The situation in the crypto market also reflects a significant emotional component. The Fear & Greed Index is registering extreme fear, with a reading of 20 out of 100. This scenario typically appears during periods of intense selling pressure and is associated with phases where widespread pessimism limits rational decision-making. However, historical records show that these phases usually precede periods of stabilization and accumulation. Intraday volatility remains high and is partly due to the uncertainty stemming from renewed trade tensions and tariff measures that are impacting global risk appetite.

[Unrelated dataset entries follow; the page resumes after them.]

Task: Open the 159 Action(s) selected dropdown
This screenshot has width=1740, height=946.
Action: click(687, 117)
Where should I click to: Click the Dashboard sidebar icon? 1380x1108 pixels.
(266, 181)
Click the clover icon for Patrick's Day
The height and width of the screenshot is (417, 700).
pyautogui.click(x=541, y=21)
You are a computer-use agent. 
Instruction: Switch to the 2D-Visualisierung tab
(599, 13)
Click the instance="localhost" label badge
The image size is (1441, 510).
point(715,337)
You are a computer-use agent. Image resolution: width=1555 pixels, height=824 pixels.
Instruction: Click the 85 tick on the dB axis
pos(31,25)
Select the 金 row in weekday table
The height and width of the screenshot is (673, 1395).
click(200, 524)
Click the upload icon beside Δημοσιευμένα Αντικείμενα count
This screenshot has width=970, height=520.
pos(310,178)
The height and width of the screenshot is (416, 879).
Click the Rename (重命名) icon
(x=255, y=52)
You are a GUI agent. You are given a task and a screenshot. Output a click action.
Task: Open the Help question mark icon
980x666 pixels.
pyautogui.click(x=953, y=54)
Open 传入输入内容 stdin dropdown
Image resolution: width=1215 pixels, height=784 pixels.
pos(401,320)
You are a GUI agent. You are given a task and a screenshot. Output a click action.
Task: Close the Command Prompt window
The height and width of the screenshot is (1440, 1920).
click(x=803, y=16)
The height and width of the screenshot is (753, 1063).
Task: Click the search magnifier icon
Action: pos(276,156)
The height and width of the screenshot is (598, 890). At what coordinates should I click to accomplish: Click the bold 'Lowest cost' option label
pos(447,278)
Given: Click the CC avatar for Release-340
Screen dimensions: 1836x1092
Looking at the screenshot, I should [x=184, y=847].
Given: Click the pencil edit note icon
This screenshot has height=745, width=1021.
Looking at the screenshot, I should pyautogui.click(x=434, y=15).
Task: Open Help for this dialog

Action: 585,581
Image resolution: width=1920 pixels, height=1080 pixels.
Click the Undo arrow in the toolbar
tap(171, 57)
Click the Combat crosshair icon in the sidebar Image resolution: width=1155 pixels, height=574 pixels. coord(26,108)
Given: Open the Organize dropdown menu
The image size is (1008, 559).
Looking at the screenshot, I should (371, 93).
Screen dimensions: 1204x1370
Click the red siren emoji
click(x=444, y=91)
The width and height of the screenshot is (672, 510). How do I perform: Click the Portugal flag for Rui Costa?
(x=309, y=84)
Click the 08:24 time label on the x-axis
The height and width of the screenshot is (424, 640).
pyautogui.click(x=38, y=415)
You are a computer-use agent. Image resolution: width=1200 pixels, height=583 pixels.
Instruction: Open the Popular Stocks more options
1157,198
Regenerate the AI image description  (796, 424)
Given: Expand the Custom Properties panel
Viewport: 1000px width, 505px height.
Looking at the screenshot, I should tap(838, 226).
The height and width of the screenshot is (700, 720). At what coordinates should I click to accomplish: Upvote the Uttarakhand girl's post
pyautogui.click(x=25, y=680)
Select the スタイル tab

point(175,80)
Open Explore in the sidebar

Cryptocurrency analyst Merlijn The Trader agrees that Bitcoin is behaving similarly to previous cycles. In a recent post, said The cryptocurrency was rejected again at the 0.382 Fibonacci retracement level, a pattern reminiscent of the 2021 and 2022 phases, when each peak was followed by a moderate rebound and then another correction. For him, the $78.000 represents the key line of defense for BitcoinAlthough the market structure maintains that technical familiarity, it underlines that the current macroeconomic context is different, with stronger institutional participation and a much more complex global financial environment.
Bitcoin seeks stability amid global economic uncertainty
Over the next few days, Bitcoin's performance could mark a key turning point in determining whether the market is establishing a solid support base or if the price correction will deepen. The most closely watched reference point will be the $90.000 zone, considered by several analysts to be the level that buyers must hold to maintain confidence and stem the downward pressure.
Even so, the direction the market takes will depend largely on the message the Federal Reserve issues this week regarding its monetary policy for the rest of the year.
The economic climate in the United States continues to be shaped by political uncertainty and trade tensions, intensified by President Trump's recent threats to impose new tariffs on South Korea. These announcements have added further uncertainty to an already sensitive environment, while industry experts agree that Bitcoin's performance remains closely tied to the global context rather than its technological fundamentals.